He turned to me. “You were never a lie, Halja. You were liedto. You were hidden, deceived, for too long. Sheltered from the truth. But there was never, ever, anything wrong with you.”

I looked up at him, so close to me in the ethereal glow. “Thank you.” I stepped closer and held out a blanketed arm. He pulled the blanket over his shoulder and I leaned into him, savoring his warmth and his familiar scent of warm spice and leather.

“You didn’t seem very surprised by it,” I said.

“Oh, I was surprised. Don’t let my cool demeanor fool you. But I’ve always known you were special, Halja. Always known there was more beneath your surface than met the eye. So when I finally saw it, it felt… right. It felt like I had always seen you like that, in a way. Just visible now instead of hidden beneath.”

“It doesn’t scare you?” I asked.

“Not at all.” He squeezed my shoulders, his arm still around me.

We watched the Lights dance quietly.

"So how does it feel, to know you’re immortal now?” he asked.

“Ha! Oh wow, I haven’t even thought of that. Daunting, I suppose. Lots of time to live with all my mistakes.”

“Lots of time to make new mistakes too.” He smiled in a way that made his nose wrinkle.

I blew out a long breath. “Eternity is a lot of pressure.”

“Not quite as carefree as us humans anymore. Are you going to become really responsible and boring now?” He nudged me teasingly.

“I have a feeling you wouldn’t let me even if I wanted to.”

“No more big drinking nights for you. That liver is the only one you have forever,” he bantered back.

“That’s true for you too, you know. Forever is just a shorter time.”

As the words left my lips, my heart dropped, and I felt like my chest would cave in on itself. My life would be so much longer than his. Than everyone I knew. I would spend hundreds of years without him, maybe an eternity.

If Byrgir thought the same thing, he didn’t show it. We both looked up again, watching the display.

I broke the silence. “How do you do it?”

“Do what?”

“Make these jokes. Stay so bright, even when everything around you is dark.”

He exhaled and was quiet for a moment, then said, “When my father died, the pain was overwhelming –– especially for my mother. The way she grieved… it nearly killed me.
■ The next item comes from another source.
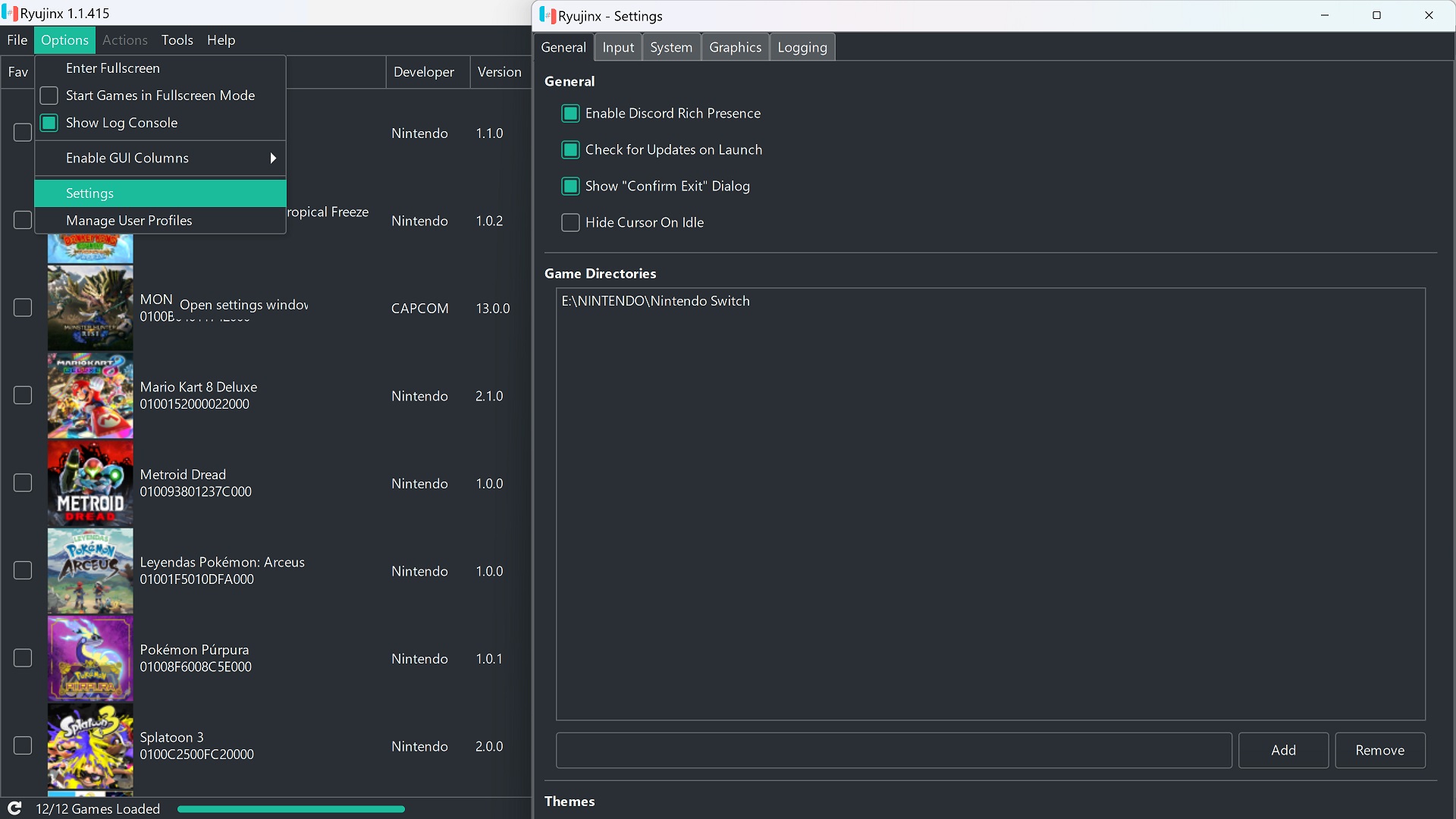Open the Input settings tab
Screen dimensions: 1456x819
[618, 47]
She screamed and cried and howled. She barely ate, hardly slept for weeks. It was horrible to witness, as a child. I didn’t know if she’d live through it.

“But then she found us a new home. She started teaching herself new skills, working harder than ever. When the holidays came, she made us go to every celebration, and every little bonfire gathering in between. Anywhere there was music and dancing, she went. She would drag my brothers and me into the dance with her, spin us around until we were dizzy. She was always the first one out there and the last to leave.

“She brought herself back to life. Watching her survive losing him… it taught me what resilience really means. Taught me how to live, not just survive. There will always be suffering. Tragedy and death are inevitable. And you can either let that defeat you, or you can keep dancing.”

I let his words sink in, watching his face as he watched the sky. For someone who lived most of his life with death only a sword’s length away, I had always wondered how he seemed so fearless.

“So that’s how you really learned to dance, then,” I said, a smile touching my voice.

He nodded.

“Do you still feel like you don’t have a home?” I asked.

“No,” he answered. “I have a home. I have people I love. But I will always feel what I lost. There are wounds that are never whole again. Just stitched back together. They hurt less, over time, but you just learn to carry them with you. To go on anyway.”

“You’re lucky,” I said, still looking at the sky, “to have somewhere you know you belong. To have a home.”

“You could have that too, if you want it.” He was still looking at the sky, his emotional wall completely up, no messages passing through to me beyond his words. “You could have a home in Rhyanaes. El is already completely taken with you. I have no doubt you could stay with her forever.” He exhaled a soft chuckle with a breath, then said, “We could be that home for you.” He paused, and I felt his gaze on me again. I looked up at him.